Note: In the case of Triggered Datasets, make sure that:

  • The first dataset is from the AgenticBI data warehouse
  • The triggered query schedule is based on the first dataset's schedule and will not be triggered by any other dataset. Hence, ensure that the first dataset is the one you want to schedule. To trigger on every AgenticBI dataset refresh instead, enable Trigger on Each Dataset Refresh (see below).

To set up a triggered query, use the Linked Dataset menu from the query list, define the query against the dataset and select the "Triggered Query" option.

Reuse Existing Dataset

Skip if Connected Query Running

When enabled, this option ensures that a query will not run if any of its immediate upstream or downstream connected queries are still running. If skipped, the next query run will occur at the next automated execution. By skipping the execution, it prevents potential conflicts and resource contention.

Where is this option located?

The checkbox is located within the query edit page under the Data Strategy tab. This option is available for both the Triggered Queries and Scheduled Intervals data strategies.

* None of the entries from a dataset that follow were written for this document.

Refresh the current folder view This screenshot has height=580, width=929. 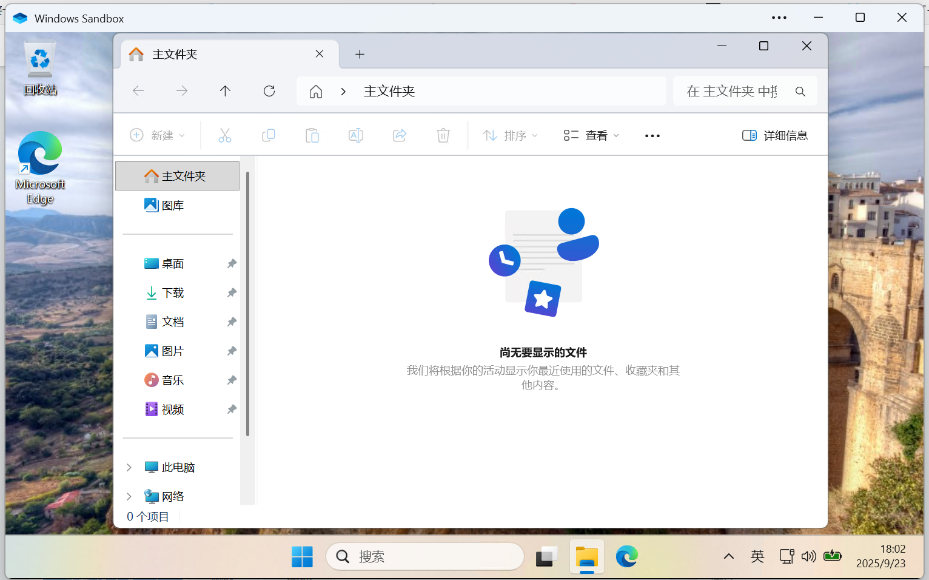[269, 91]
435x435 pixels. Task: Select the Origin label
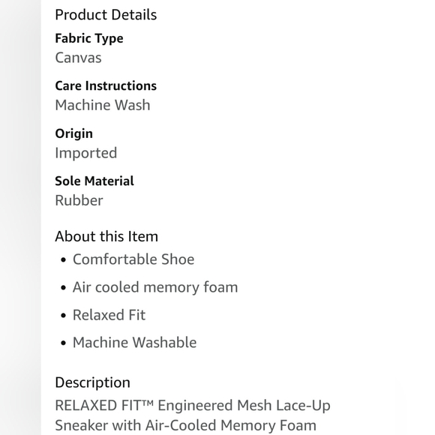[74, 134]
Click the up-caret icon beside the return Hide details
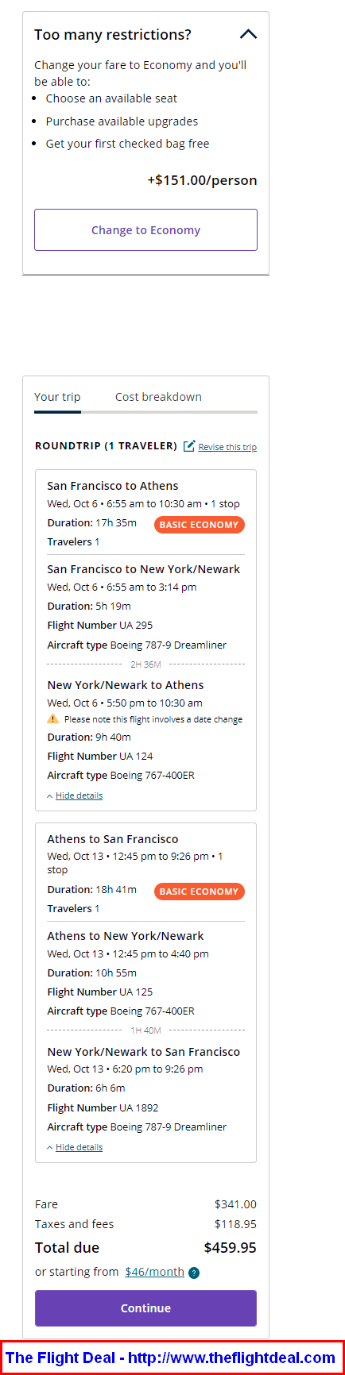This screenshot has width=345, height=1375. [x=50, y=1148]
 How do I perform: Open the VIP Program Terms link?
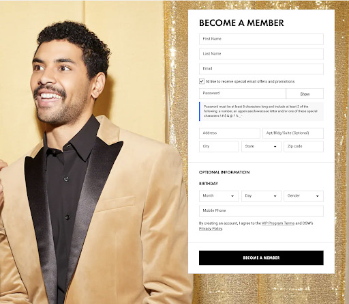[x=278, y=223]
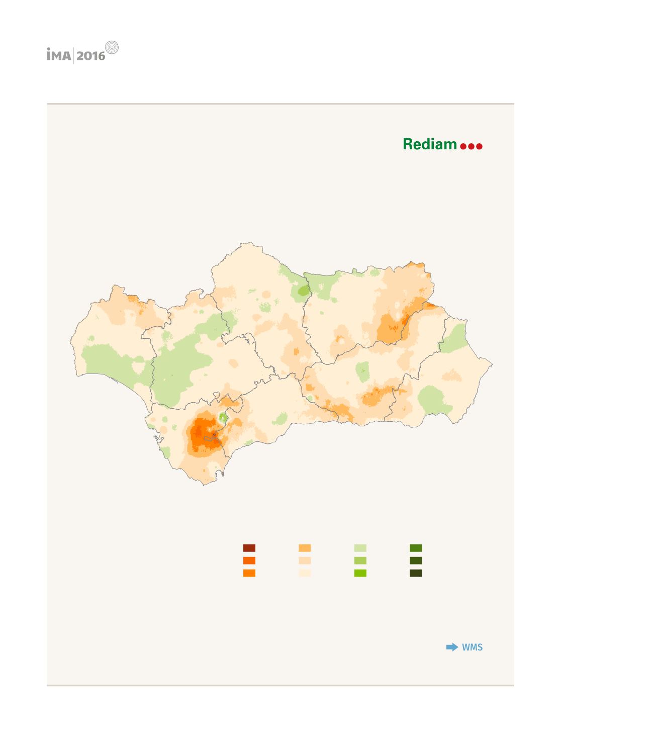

This option is included in Scheduled Intervals because a scheduled query may need to be skipped if one of the datasets it triggers is still running from the previous execution (e.g., a downstream query).

Trigger on Each Dataset Refresh

When enabled, this query runs each time any AgenticBI data warehouse dataset it references is executed - whether scheduled or triggered manually. If the query references multiple AgenticBI datasets, each one independently triggers a run.

For example, if this query joins Join A (AgenticBI), Join B (MySQL), and Join C (AgenticBI), it will run whenever Join A or Join C is executed. Join B, being a non-AgenticBI datasource, will not trigger a run.

Where is this option located?

The checkbox is located within the query edit page under the Data Strategy tab, and is available when Triggered Query is selected as the data strategy.